Smoother Than The Cream In A Twinkie
Wrangler’s contribution to The Worst Adverts In The World… Ever! has clearly seeped into the collective subconscious in a way viral marketing could never hope to match. Word up!
Sweet Gingerbread Man
Still no sign of The Magic Garden Of Stanley Sweetheart on DVD, unfortunately, but lets hope that those who were searching for its title song enjoyed the renditions by a bontempi organ, Ed & Oucho and some coppers.
Stopped Watching Heroes
Oh have you now. And I suppose you’re keen to tell the world how great you are for thinking some phwoarsome blonde girl shooting electricity from her hands is ‘unrealistic’ and liking Realtime Homicide Casebook DSV instead, are you? Well, think again…

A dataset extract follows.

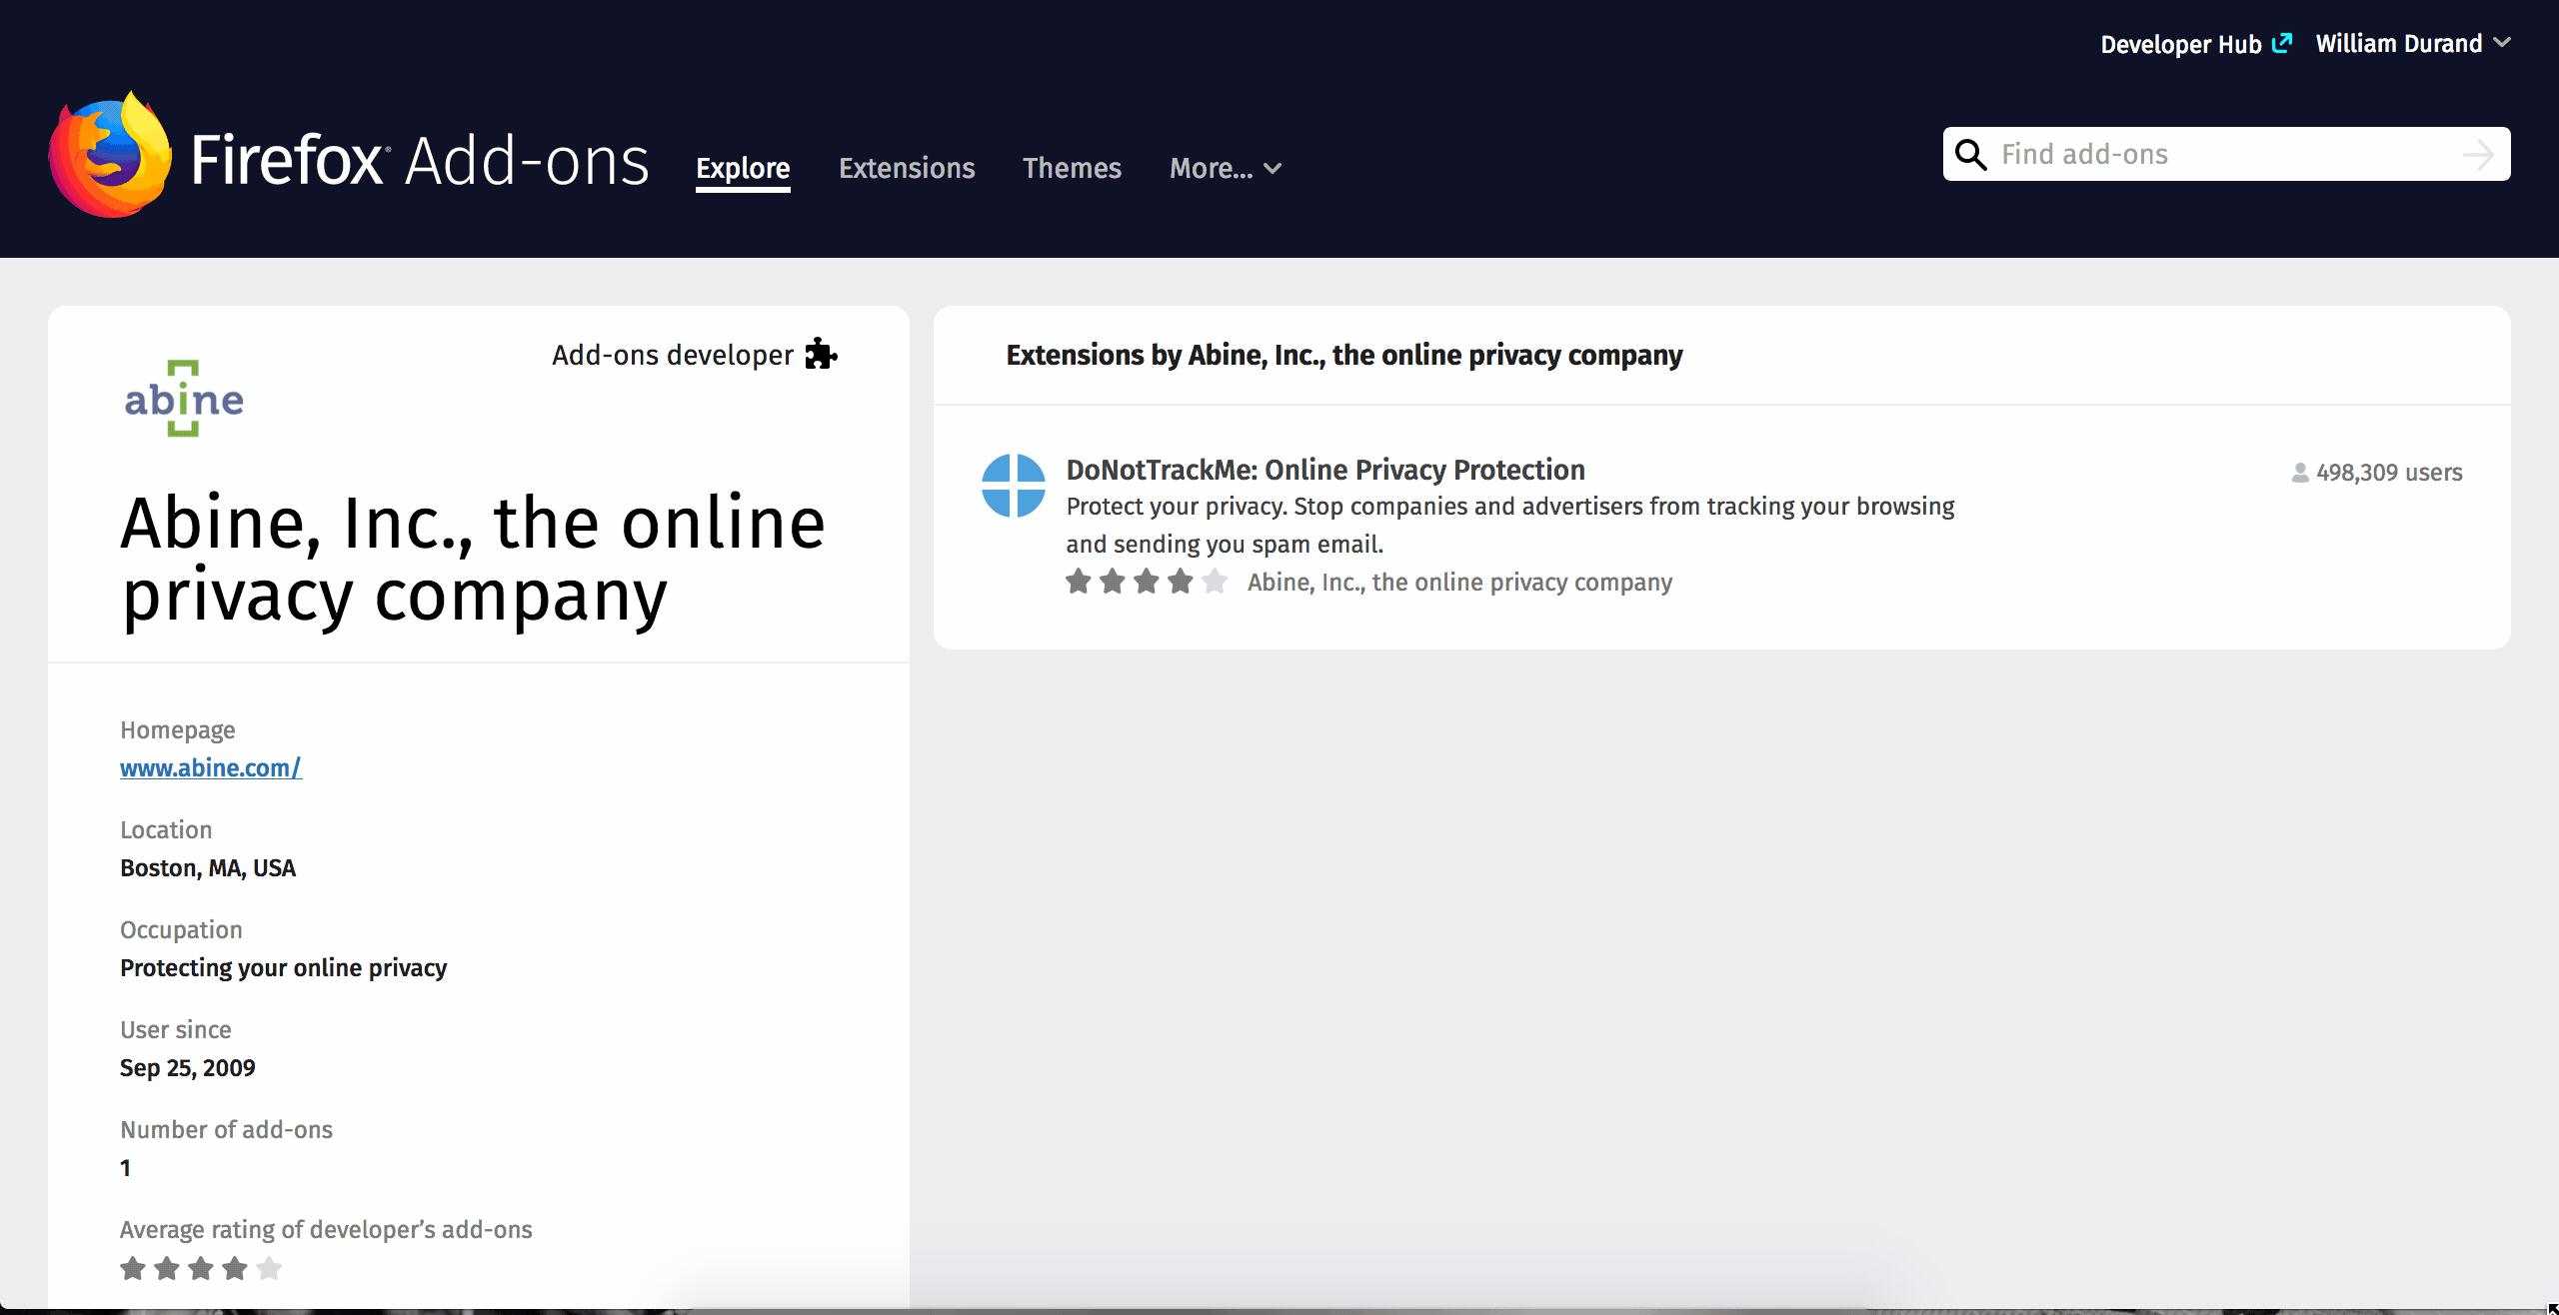Click the Firefox Add-ons site title
This screenshot has width=2559, height=1315.
click(x=420, y=160)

Note the quotation marks, clearly designed to help distinguish him from any other Neil Hannons accused of stealing snakes.
To anyone looking for the name of that amazing track from last Sunday’s Freakzone but ending up with a load of waffle about Ultra Quiz and Mayors eating chips in the bath, I can only apologise.
Catherine Tate Tits
When you find what you’re looking for, please let us know…

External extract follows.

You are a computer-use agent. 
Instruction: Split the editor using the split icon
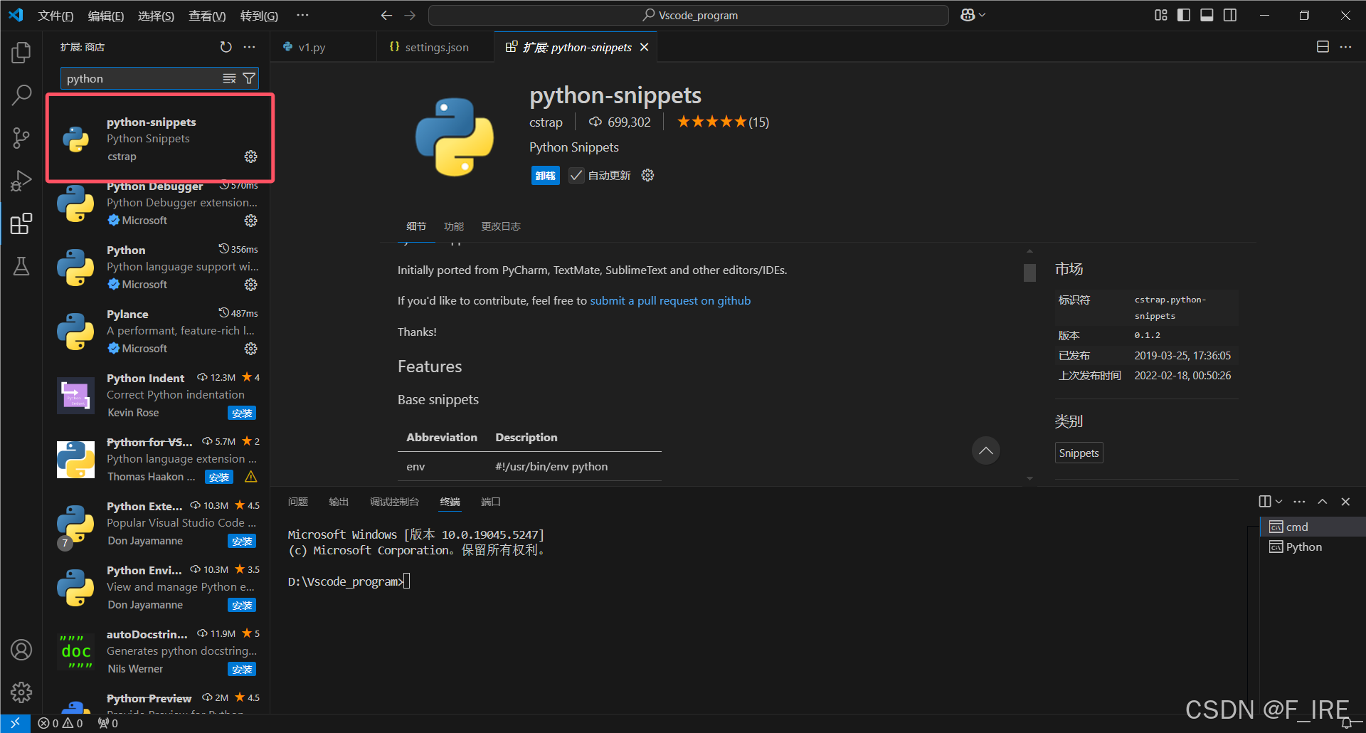[x=1323, y=46]
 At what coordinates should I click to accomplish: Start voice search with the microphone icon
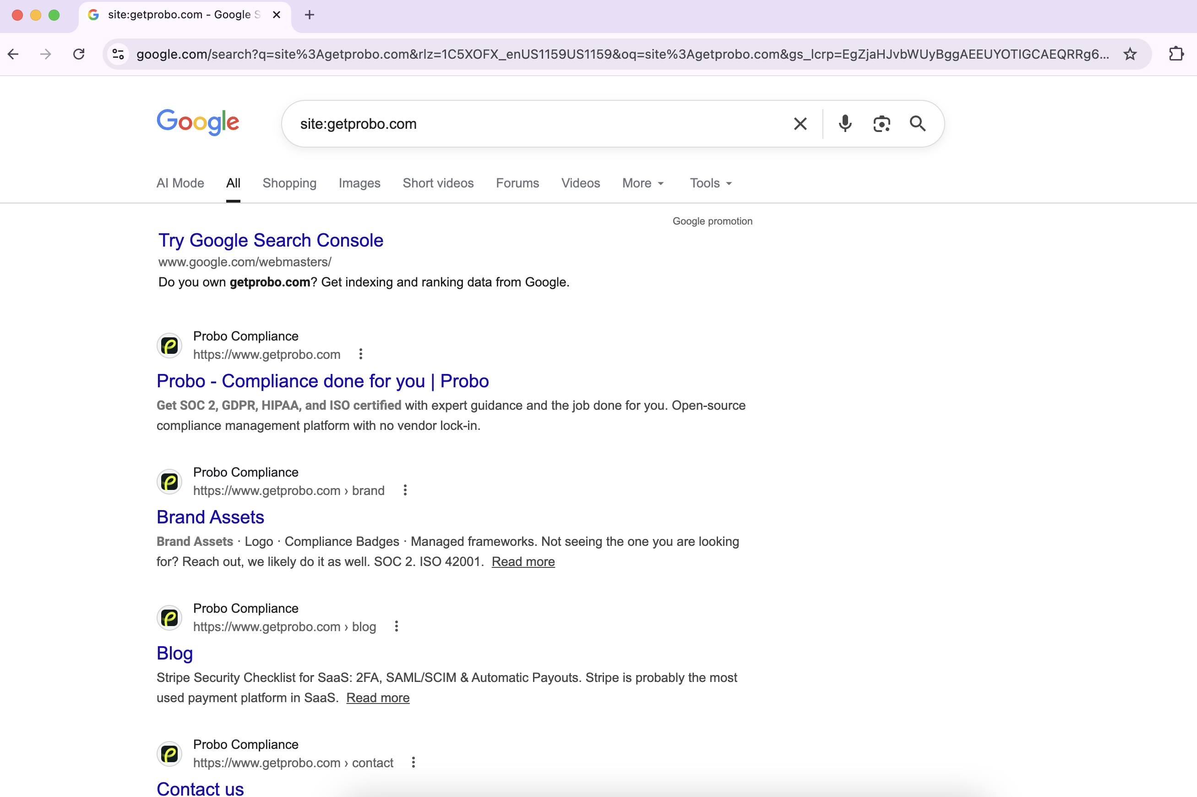(844, 124)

Lead Singer Of Techno Band thewomb has enjoyed a surprising surge in popularity of late, probably more so than he’s ever generated through his music. Doubtless this is due to his CD:UK-style infiltration of far too many posts to mention, though this one remains a particular favourite for some reason.

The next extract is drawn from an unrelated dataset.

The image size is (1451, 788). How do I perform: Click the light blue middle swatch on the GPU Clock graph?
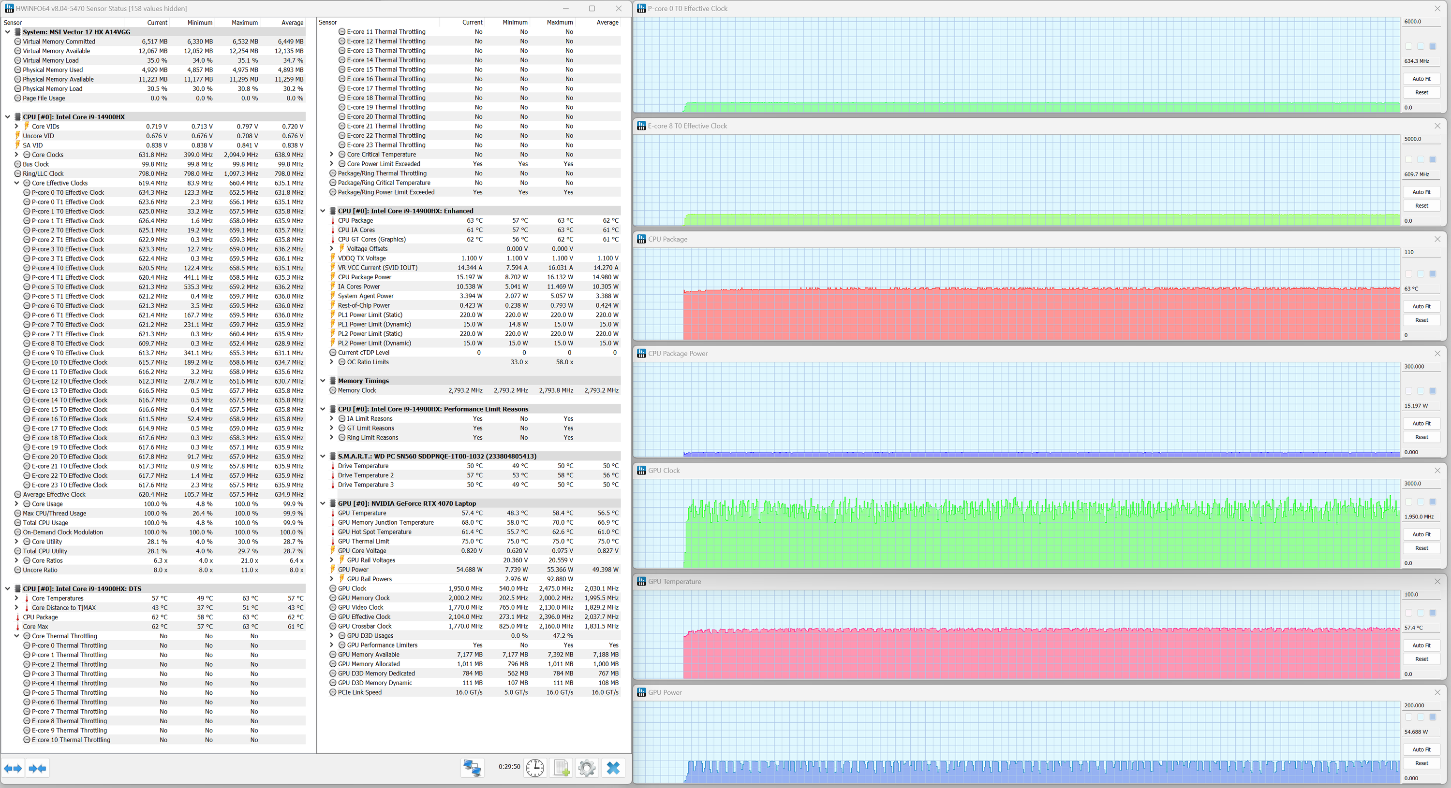(x=1421, y=502)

Waitresses Christmas Wrapping
Shock as Out On Blue Six becomes the internet’s premier resource for a popular and widely heard hit of the eighties that is still transatlantically inescapable for four weeks of every year. Shop here for all your Waltham Green East Wapping Carpet Cleaning Rodent & Boggit Extermination Association needs too!
Top Buxom TV Gardener Where You Could Never Quite Decide Whether She Was Attractive Or Not proves, via some nonsense about the old Gardener’s World theme music, that she’s still capable of pulling ‘em in. And pushing ‘em out, boom boom.
Lord alone knows what they were looking for, but they ended up at that photo of Santa Eve Myles all the same…
Fans of 2007′s winner of What’s On TV Award For Top TV Jerk In A TV Show flock here in their millions after some loony American decides that Zachary Quinto’s Songs From Space is not a throwaway joke but in fact very real indeed.
It seems there are a great many people out there in search of the true ‘meaning’ of Don McLean’s lyrics. Few if any will have realised how heavily this ‘meaning’ involves Andrew Collins.
Large Hadron Particle Collider
As we all know, what actually happened was that it sort of spluttered and fell over singing Blur’s Beagle 2. Whereas what should have happened was this…
Wow – who’d have thought that thirty seconds of David Mitchell sniggering at Rolf Harris singing a mental song about Napoleon would have generated such genuine interest? But it has, and judging from the number of emails that keep rolling in asking for a copy of the song, the ‘people’ in ‘reissues’ are very much missing a trick. So popular was this Not Quite So Lazy YouTube Embed that it very nearly toppled the search result that’s still way out in front…
Eve Myles Tits
Don’t know what you’re talking about.